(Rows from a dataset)

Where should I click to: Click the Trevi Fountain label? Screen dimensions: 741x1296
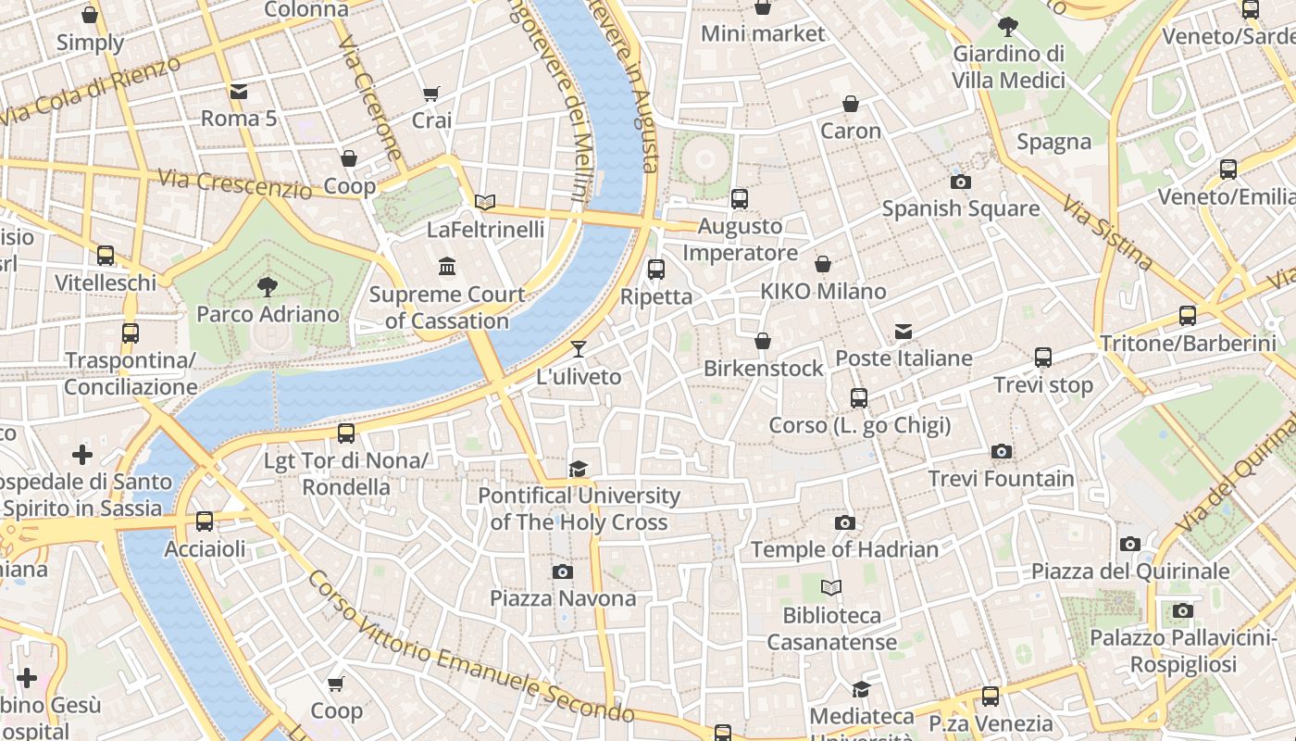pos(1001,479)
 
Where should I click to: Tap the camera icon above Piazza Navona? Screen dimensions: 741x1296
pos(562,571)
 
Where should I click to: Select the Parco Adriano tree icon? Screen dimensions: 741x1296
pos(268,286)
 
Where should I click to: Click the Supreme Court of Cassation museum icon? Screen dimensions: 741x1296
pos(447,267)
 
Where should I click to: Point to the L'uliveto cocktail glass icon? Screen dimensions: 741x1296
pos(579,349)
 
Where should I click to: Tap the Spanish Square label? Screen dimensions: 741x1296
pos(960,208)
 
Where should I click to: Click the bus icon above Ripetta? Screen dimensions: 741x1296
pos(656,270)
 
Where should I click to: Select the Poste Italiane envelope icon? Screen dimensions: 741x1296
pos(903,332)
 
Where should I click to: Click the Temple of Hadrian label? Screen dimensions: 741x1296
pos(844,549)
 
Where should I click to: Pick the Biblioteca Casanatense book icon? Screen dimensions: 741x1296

DIRECTION
Update the listing above by replacing "Screen dimensions" with "Display size" everywhere it occurs, keeping everything else unchanged. Leave the pictures out of your answer.

TASK RESPONSE
Where should I click to: Click the Trevi Fountain label? Display size: 741x1296
pos(1001,479)
 
Where should I click to: Tap the camera icon above Piazza Navona? Display size: 741x1296
pos(562,571)
 
Where should I click to: Select the Parco Adriano tree icon? Display size: 741x1296
pos(268,286)
 
Where should I click to: Click the Supreme Court of Cassation museum icon? Display size: 741x1296
pos(447,267)
 
Where should I click to: Point to the L'uliveto cocktail glass icon? Display size: 741x1296
pos(579,349)
 
Where should I click to: Tap the Spanish Square label? Display size: 741x1296
pos(960,208)
 
Where should I click to: Click the bus icon above Ripetta? Display size: 741x1296
pos(656,270)
 
Where should I click to: Select the Poste Italiane envelope icon? Display size: 741x1296
pos(903,332)
 
Where should I click to: Click the Temple of Hadrian label? Display size: 741x1296
pos(844,549)
 
Where should I click to: Pick the Biblioteca Casanatense book icon? Display size: 741x1296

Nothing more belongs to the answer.